津山市にある国内でも数少ないネクタイ専門工場「笏本縫製」。カンパニーがつくるネクタイは「しっかりとしたつくりでありながら、やわらかく締めやすい」と高い評価を受けています。伸縮性を確保するため、45度の角度で丁寧に生地を裁断。また、ネクタイの側面にアイロンがけをしないことでふんわりと仕上げ、立体感を際立たせているのです。しかし、カジュアル化やクールビスの普及でネクタイ需要はピーク時の70%減少。経営が困難になっていく中で、2015年、自社ブランド「SHAKUNONE」の立ち上げに踏み切りました。当初は知名度がなく売り上げも伸び悩みましたが、目が不自由なお客さんからの温かい言葉をSNSに投稿したところ話題となり、2022年には創業以来の最高売り上げを記録。今では、地元岡山のデパートの人気商品へと成長しました。
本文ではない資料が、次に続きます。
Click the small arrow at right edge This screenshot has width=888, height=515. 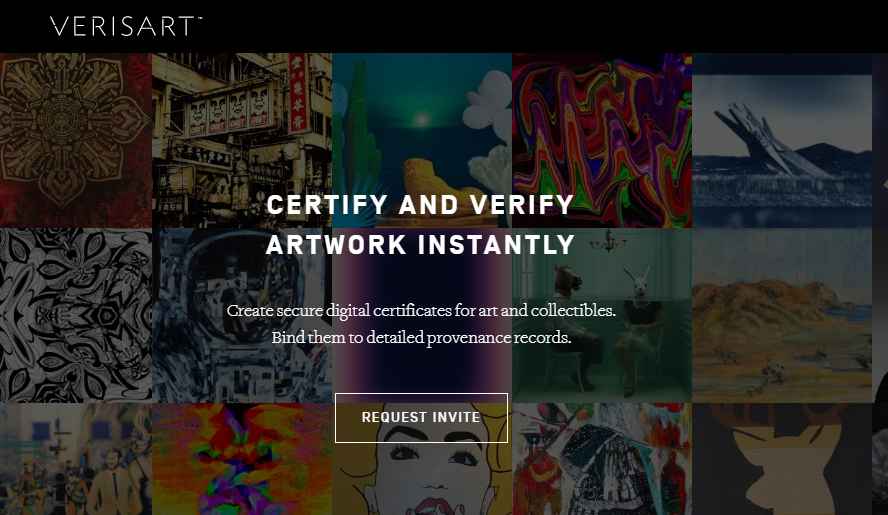pos(885,184)
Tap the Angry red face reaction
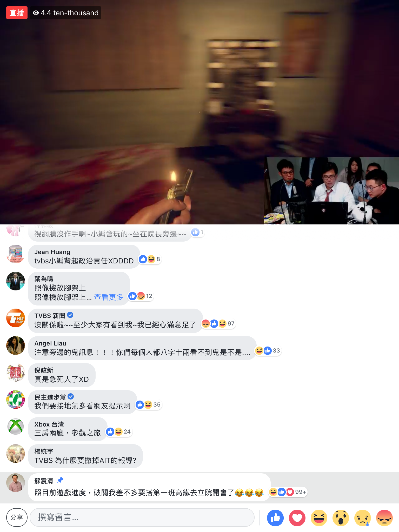The width and height of the screenshot is (399, 532). [x=384, y=518]
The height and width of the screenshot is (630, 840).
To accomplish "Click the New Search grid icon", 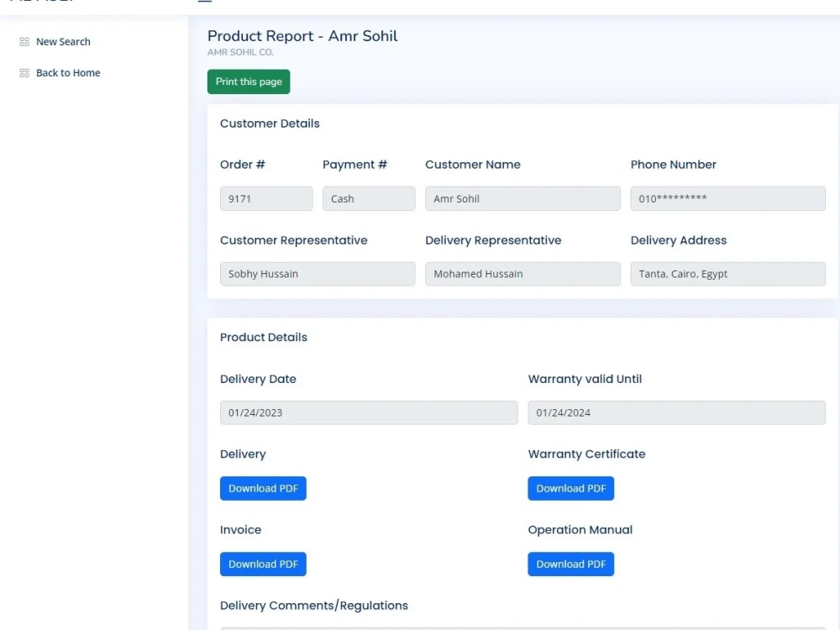I will [23, 41].
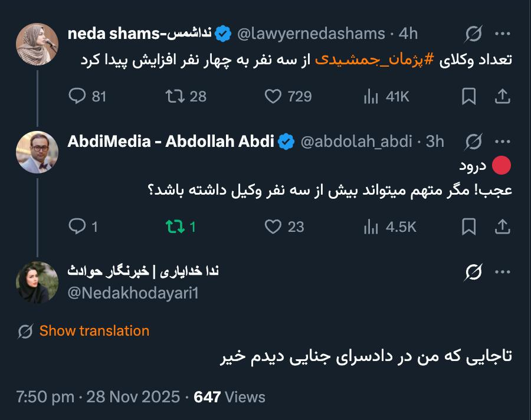Undo repost on Abdollah Abdi's tweet
Screen dimensions: 531x420
(175, 226)
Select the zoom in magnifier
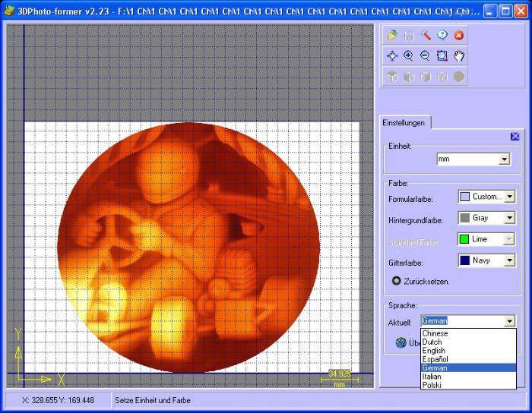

目が不自由なお客さんからの温かい言葉をSNSに投稿したことをきっかけに、創業以来の最高売り上げを記録したカンパニー。全国から注文が舞い込む中、さらなる展開を目指しチャレンジしたのは「ネクタイに合うスーツ」の開発でした。30年以上スーツをつくり続けている地元津山にある企業との共同プロジェクトとなり、「つやまスーツ」と命名。高級感を誇るネクタイに相応しいスーツを実現するため、生地選びやデザインにこだわり、下襟の幅を少し大きくしたり、肩の縫い目を後ろにずらしたりすることで美しいシルエットのスーツが完成。今年2月下旬に開催されたオンライン予約会では、わずか2時間で全ての注文枠が埋まり大成功。スーツにネクタイではなく、ネクタイにスーツを合わせる逆転の発想で、カンパニーの新しい道が切り開けたのです。